6. 统计学处理：所有实验数据均以±s表示。各组间采用单因素方差分析进行统计学差异分析。P< 0.05为差异有统计学意义。

结 果

1．SF 软骨支架的形貌和力学特性：纯丝蛋白支架和物理化学双交联丝蛋白支架的微观形貌显示，SF-1E0.25T支架的微孔更加均匀（图1）。

图1 微观形貌表征 A SF-0E0T 支架的微观形貌 B SF-1E0.25T支架的微观形貌

2.SF软骨支架在降解过程中的力学性能变化：对SF-0E0T 和SF-1E0.25T 进行了压缩性能测试显示，降解前SF-0E0T 支架的压缩模量要高于SF-1E0.25T。
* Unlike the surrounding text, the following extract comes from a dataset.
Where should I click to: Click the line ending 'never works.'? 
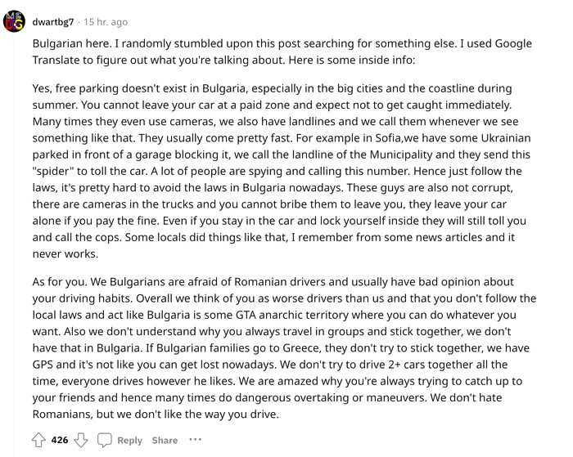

但湿态下的加载-卸载过程中SF-1E0.25T 支架表现出更好的弹性（图2）。在PBS（pH = 7.4， 37 ℃）条件下，使用浓度为1 U/ml 的蛋白酶XIV溶液对2种支架进行体外降解观察。第7、14、21、28 天对支架的压缩力学性能进行了测试显示，SF-1E0.25T 支架的压缩模量从开始的40 kPa 逐渐降到第28 天的8 kPa 左右。与此对应的是，SF-0E0T 在降解第7 天后已经无法进行力学性能测试（图2，3）。

图2 支架的力学性能表征 A SF-0E0T和SF-1E0.25T支架的压缩应力-应变曲线 B SF-0E0T和SF-1E0.25T支架的压缩模量统计 C SF-0E0T和SF-1E0.25T湿态支架受压后自主恢复原始状态的示意图

图3 SF软骨支架降解过程的力学性能表征 A SF-1E0.25T支架不同降解时间后（第7、14、21和28天）的压缩应力-应变曲线 B SF-1E0.25T支架不同时间后的压缩模量统计

3. SF 软骨支架的组织相容性：将SF-1E0.25T支架植入大鼠皮下，植入28 d 后组织学分析显示，周围组织中的细胞已经充分浸润到支架内部，支架内部也生成了新的再生组织，充分体现了支架与组织之间的融合。从Masson 组织染色结果可以看出，支架与周围组织界面处并未形成纤维囊，说明了支架在体内不会引起慢性炎症反应（图4）。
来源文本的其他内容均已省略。